Essa "luta contra a Matrix" é o mote de Andrew Tate, ex-lutador de kick-boxing britânico-americano, influenciador de destaque da manosfera. Tate é conhecido por falas misóginas, como a de que mulheres seriam propriedade de seus maridos ou que vítimas de estupro deveriam "assumir sua responsabilidade" pela agressão.

Após provocar Greta Thunberg no Twitter e receber um resposta irônica da ativista na rede, Andrew e seu irmão, Tristan, foram presos sob acusações de estupro e tráfico humano. Embora Andrew tenha sido banido das redes (e posteriormente recuperado seu acesso ao Twitter), recortes de vídeos com as suas declarações circulam pelas plataformas, compartilhadas por perfis anônimos. Muitos deles acompanhados pela #sigma.

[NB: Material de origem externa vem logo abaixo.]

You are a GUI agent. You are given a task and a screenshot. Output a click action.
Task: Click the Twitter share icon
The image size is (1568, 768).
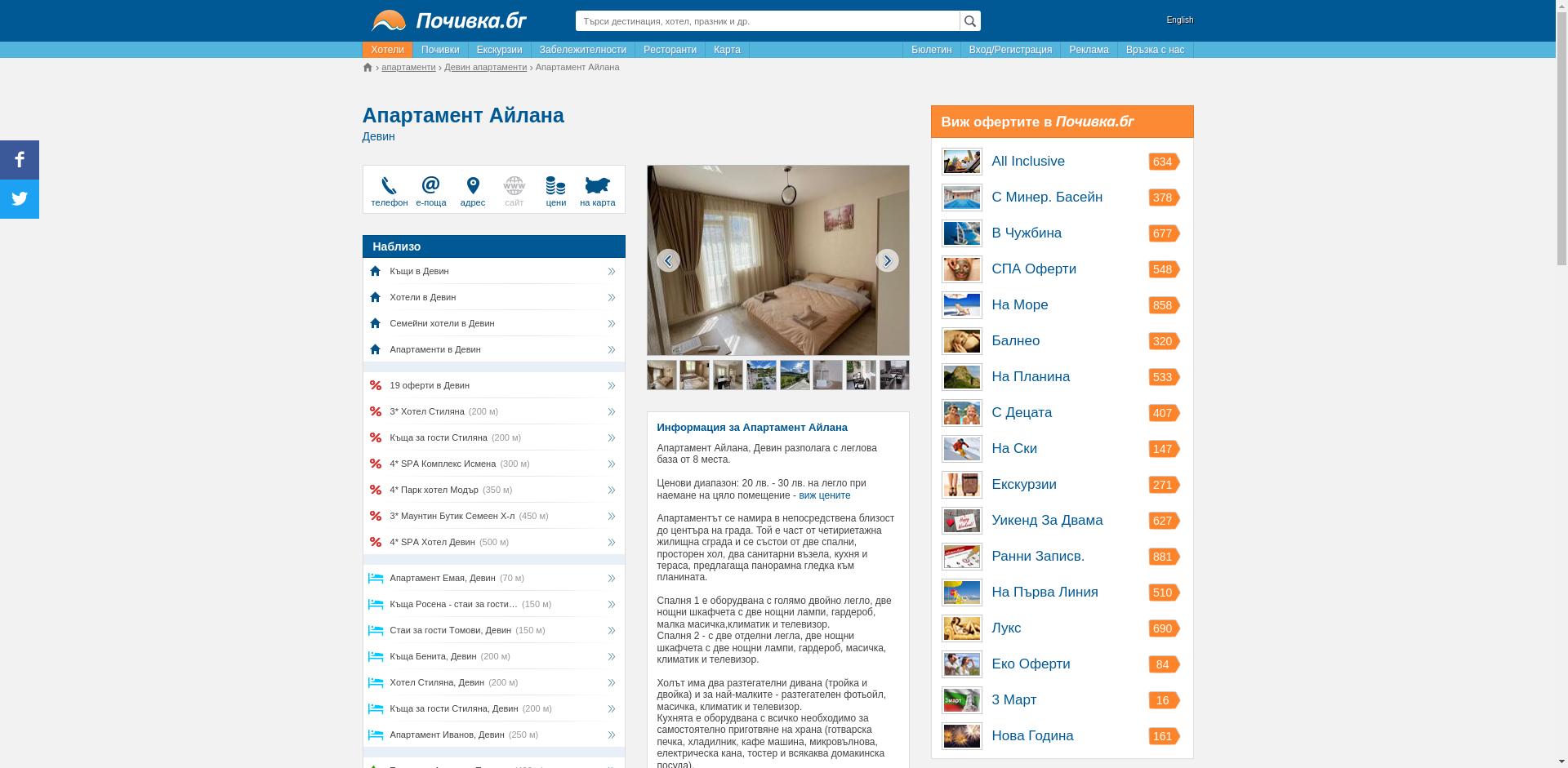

Segundo um estudo do iDrama Lab, grupo de pesquisa internacional que estuda problemas sociotecnológicos relacionados a danos online e segurança cibernética, os frequentadores da manosfera têm deixado gradualmente, nos últimos anos, de se engajar em comunidades sobre sedução e ativismo pelos direitos dos homens, populares no fim dos anos 2000.

Esse grupos têm sido substituídos por grupos e fóruns online sobre incels e aqueles que seguem a filosofia MGTOW (Men Going Their Own Way; Homens Seguindo Seu Próprio Caminho, em português). Essa ideologia, assim como a da red pill, diz que a sociedade é manipulada contra os homens, mas que é impossível mudá-la. A única solução, então, seria abandonar as mulheres e seguir seu próprio caminho.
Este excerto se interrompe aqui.